Nascida na cidade de Garanhuns, em Pernambuco, Suely Rodrigues desde a infância, segundo ela mesma conta, já divertia a família com suas peripécias de criança. Alegre e serelepe, organizava com os primos pequenas cenas, apresentadas nos encontros familiares nos finais de semana ou feriados. Algo que continuou na escola, incentivada pela mãe professora, ainda que insegura quanto à carreira de atriz que a filha queria seguir, permitia e a entusiasmava a fazer o que tanto gostava: teatro. E da escola para a vizinhança, a menina empolgava-se encenando um texto cômico escrito pela mãe, enquanto conquistava a gargalhada do público.
Assim nascia a atriz, como também a palhaça, diretora de teatro e dramaturga, funções que Suely Rodrigues exerce concomitantemente com excelência. De modo que o riso, a graça, a palhaçaria, o lúdico seriam elementos caraterísticos de sua dramaturgia. Está na essência desta artista a magia circense, o divertimento, o encantamento pelo brincar, o despojamento da alma de quem faz a criança sorrir. Quando passou a residir em Rondônia, carregou consigo a alegria e o amor pelo teatro. Atuando na capital Porto Velho há quase 30 anos, a autora dirige, escreve e produz dramaturgia vinculada ao grupo Raízes do Porto, do qual é fundadora. Porém, não restringe suas atividades a esta companhia cênica, trabalha junto a outros grupos e artistas, além de realizar solos com sua palhaça Teteia.
Desse modo, quando esta criadora cênica se volta especificamente para as linhas dramatúrgicas, os múltiplos fazeres que desempenha na área teatral imprimem, na mesma medida, apuramento técnico e emoção às suas peças.
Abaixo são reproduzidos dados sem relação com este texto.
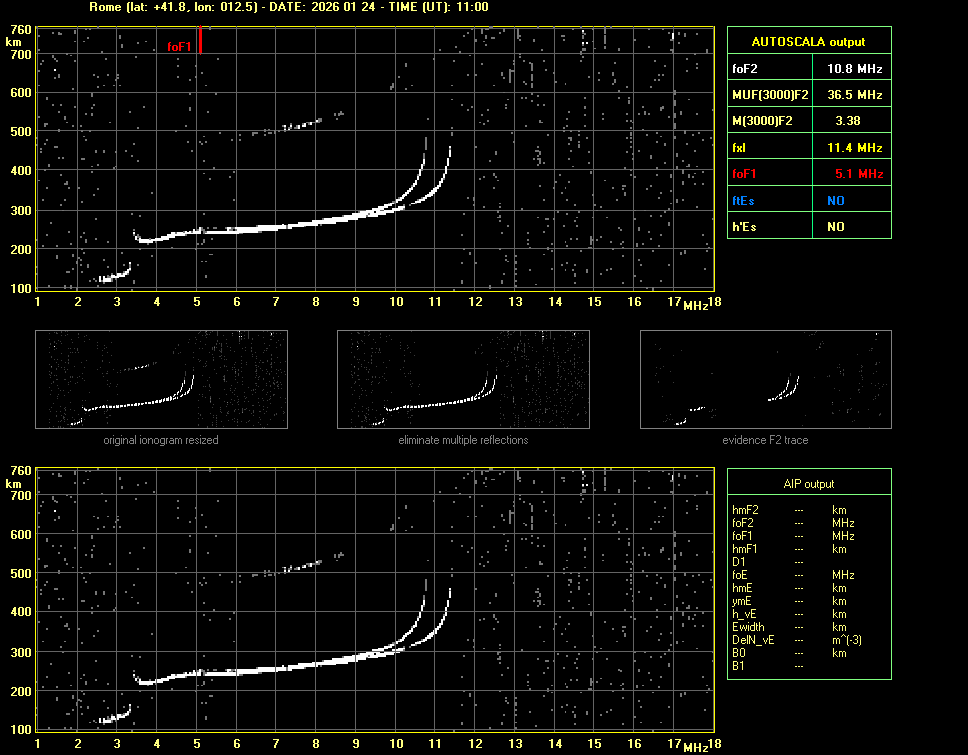This screenshot has width=968, height=755.
Task: Click the AUTOSCALA output header
Action: (x=809, y=41)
Assim, à frente de seu grupo de teatro, Suely Rodrigues conquistou respeito e admiração do público e da crítica, participando de festivais e ganhando prêmios e editais concorridos, a nível regional e nacional.
Com produção dramatúrgica apurada, textos com linguagem clara e inteligente, sua escrita cênica volta-se notoriamente para a comédia, por mais que não sejam conceituadas nesta forma dramática, a comicidade estará de algum modo presente em suas criações. Com destaque para peças destinadas ao público infantil e infantojuvenil, seus personagens são crianças, mitos da Amazônia, homens e mulheres do cotidiano, que poderiam ser encontradas no interior ou nas ruas das grandes cidades do país, figuras análogas às personagens de folguedos, brinquedos – sinônimo de manifestações folclóricas que mesclam dança, teatro e música, a exemplo do Cavalo-Marinho, típico da Zona da Mata Norte de Pernambuco – personagens oriundos da cultura de raiz popular (maracatu, boi-bumbá, festa junina).
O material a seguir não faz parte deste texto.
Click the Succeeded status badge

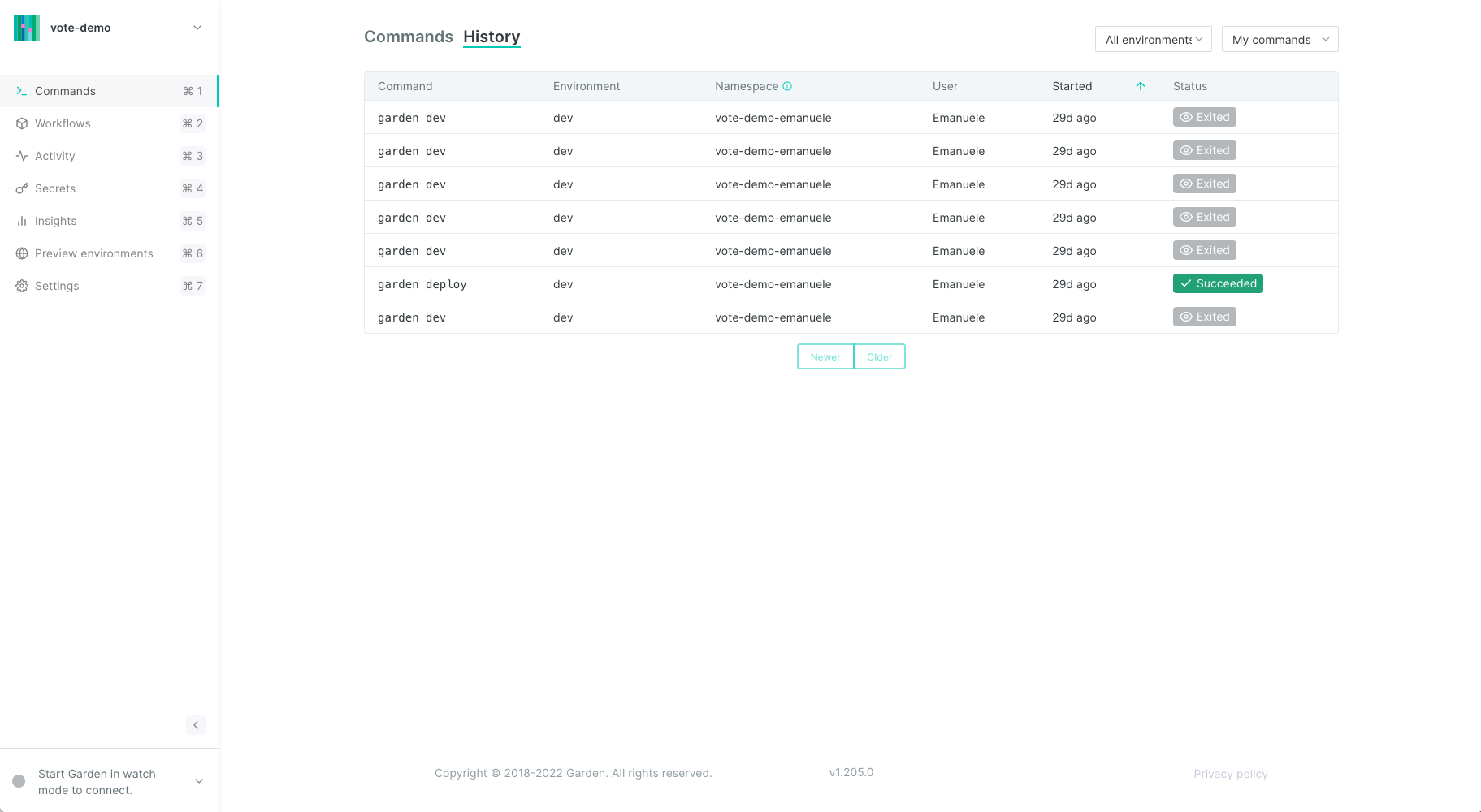pyautogui.click(x=1217, y=283)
Dentre as suas obras ressaltamos: Eu, Vocês e Eles, Minhoca na Cabeça, Histórias do Sítio, Mateus e Zulmira, Porções e Magias (adaptação das poesias de Nilza Menezes), Maria.com e Rosael, o boto cor de rosa. Como diretora, é válido destacar as montagens de Tira a canga do boi, de Marcos Freitas; Confidências de um espermatozoide careca, de Carlos Eduardo Novaes; A formiga fofoqueira, de Carlos Nobre; Flicts, a cor, de Aderbal Júnior, Os saltimbancos, de Chico Buarque de Holanda, e Frei Molambo, de Lourdes Ramalho.
Maria.com é um dos poucos textos de Suely Rodrigues em que a comicidade não está presente, por isso mesmo chama atenção dentre suas peças. Selecionamos um trecho desta obra para enfatizar a capacidade criativa, o profissionalismo e o comprometimento social da autora. A violência contra a mulher é a temática desta dramaturgia: uma das personagens Maria, atordoada, confusa, narra a dor da abusiva iniciação sexual imposta pelo seu tio.
Resultado de pesquisa realizada junto a mulheres de várias classes sociais de Porto Velho que sofreram e/ou sofrem com diversos tipos de violência, a peça foi contemplada em 2010 com o Prêmio Funarte de Teatro Myriam Muniz e cumpriu uma agenda de apresentações em lugares alternativos, como o Presídio Feminino da capital de Rondônia. Assim, Suely Rodrigues tem construído uma carreira como mulher do teatro que se dedica à escrita e à criação cênica. Ela é uma figura de resistência que, ao longo dos anos, do riso inocente da infância à denúncia social comprometida, elabora textos que merecem ser lidos, divulgados e encenados por aqueles que, igualmente a esta criadora, encontram na arte teatral lugar de reflexão, contestação, denúncia, divertimento e sentido de vida.